MY CUNT IS WET WITH FEAR

That is what was scrawled in somewhat glowing letters in one of Tracey Emin’s art exhibitions. She is almost thirty now and after an almost willingly traumatic existence, she has settled down with fellow artist Mat Collishaw. Now that she is ‘happy’, critics are wondering whether she can retain her edge. These same critics have accused her of narcissism and solipsism, but others admire her for, literally, putting her trash on display.

She delivers exceedingly confessional art, dubbed neurotic, in a creepily bold manner that somehow becomes unquestionably humorous. Her work is very gimmicky and maudlin; it is very, very transformative, she has shared everything with us in her art, from an actual piece of her own aborted foetus, down to dirty panties, pregnancy tests, and used tampons. She was awarded for this with a place on the short list for the esteemed Turner Prize in 1999.

Her piece entitled "Everyone I Have Ever Slept With 1963-1995" consists of a mattress inside a tent. Appliquéd against the florid background of the tent are the names of all her past lovers. The tent is illuminated by a light, giving it the feel of a shrine.

The reason she smears such raw, painful material in our faces is that she “really cannot carry on living with all that stuff stuck inside her". She is about to embark on a series of autobiographical short stories. These will retell for the trillionth time, her childhood tragedies including the abusive stepfathers, her rape at thirteen years old, her many many teenage sexual partners, the bond she shares with her twin brother, her abortion, and an assortment of influential degradations.

She says that from around age eight, she never wanted to give birth to a child because she never wanted to leave a part of herself, blood and genes, behind when she died. She didn’t think there was anything worth leaving, in her usual expressively self-loathing manner. However, she is also a huge egomaniac, so when we witness the alternation between the two, that is when we feel the true Emin essence, that is what makes her work more compassionate than painful childish rubbish.

Tracy Emin is mainly notable for her 1999 Turner Prize exhibit "The Bed", and its accompanying press hype. The exhibit, an "installation" consisted of a filthy unmade bed surrounded by personal possessions of the artist, insane scrawlings in crayon on pieces of paper randomly stuck to the walls and various articles of used feminine hygiene products scattered throughout the installation. Media hype reached a natural climax when Emin claimed that she'd slept with several of the judges on the Turner Prize panel, assuring her victory.

Ironic then that the "prize" was eventually won by a previously unknown multimedia artist, Steve McQueen, whose piece consisted of a looped film showing the front of a building falling down and narrowly missing crushing the young artist to death, the window of the building neatly falling around him, Buster Keaton stylee.

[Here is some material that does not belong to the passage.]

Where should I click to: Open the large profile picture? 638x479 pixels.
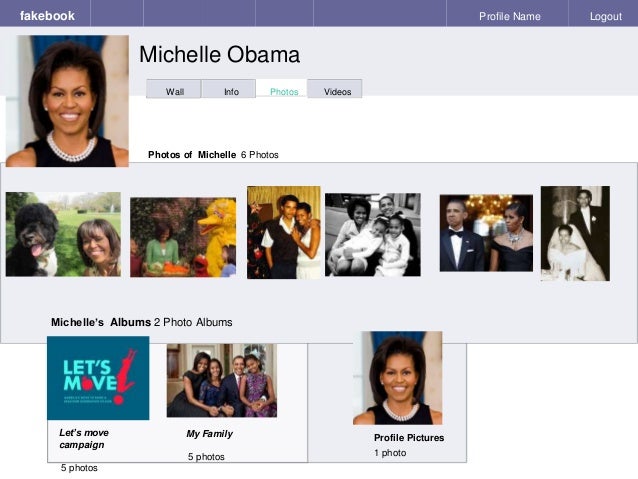[68, 101]
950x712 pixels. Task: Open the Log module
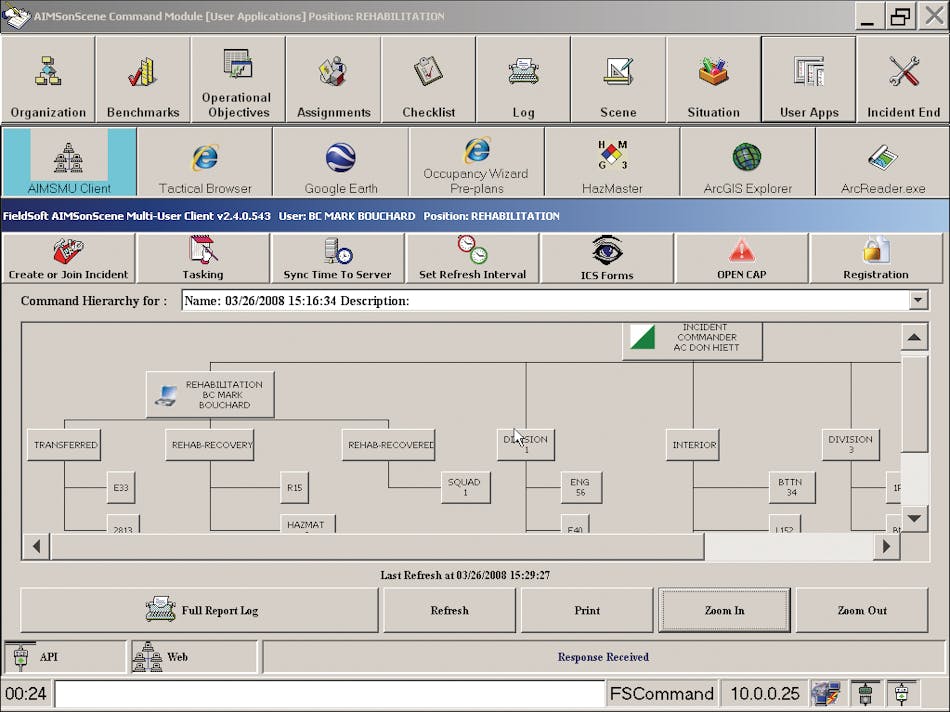pyautogui.click(x=523, y=80)

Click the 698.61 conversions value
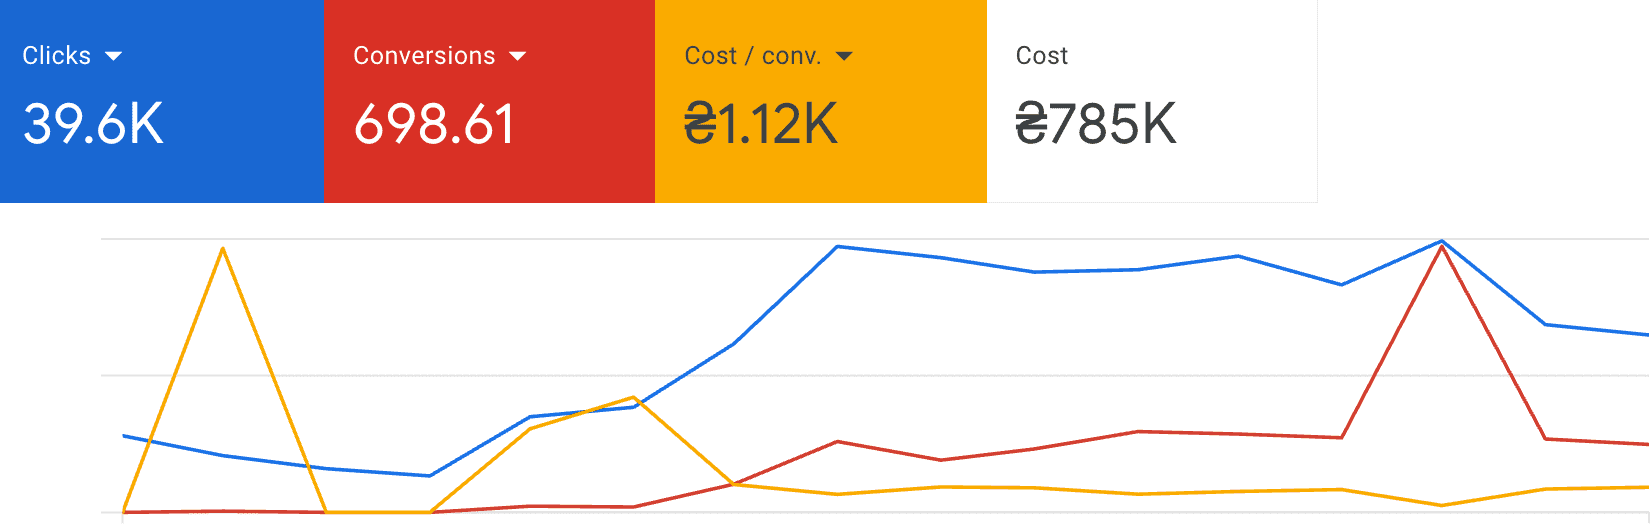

It appears that Tracey Emin has shot herself in the foot with her "art as a means of personal disclosure" approach:

Recently, I read a newspaper story, in The Guardian, describing how the artist who is (in)famous for literally parading her dirty laundry in public had put up posters around her east London neighbourhood asking for help in finding her missing cat, "Docket". These posters were ripped down as fast as she could put them up, presumably by masses of art cognoscenti as they were reportedly changing hands at up to UKP 500. A spokesman for the perplexed Ms. Emin insisted that "she really had lost her cat".

Let's hope nearby-nieghbour Damien Hirst doesn't find "Docket" before she does...

2002.03.30 Update: "Docket" has been found, apparently. (Thanks, WolfKeeper).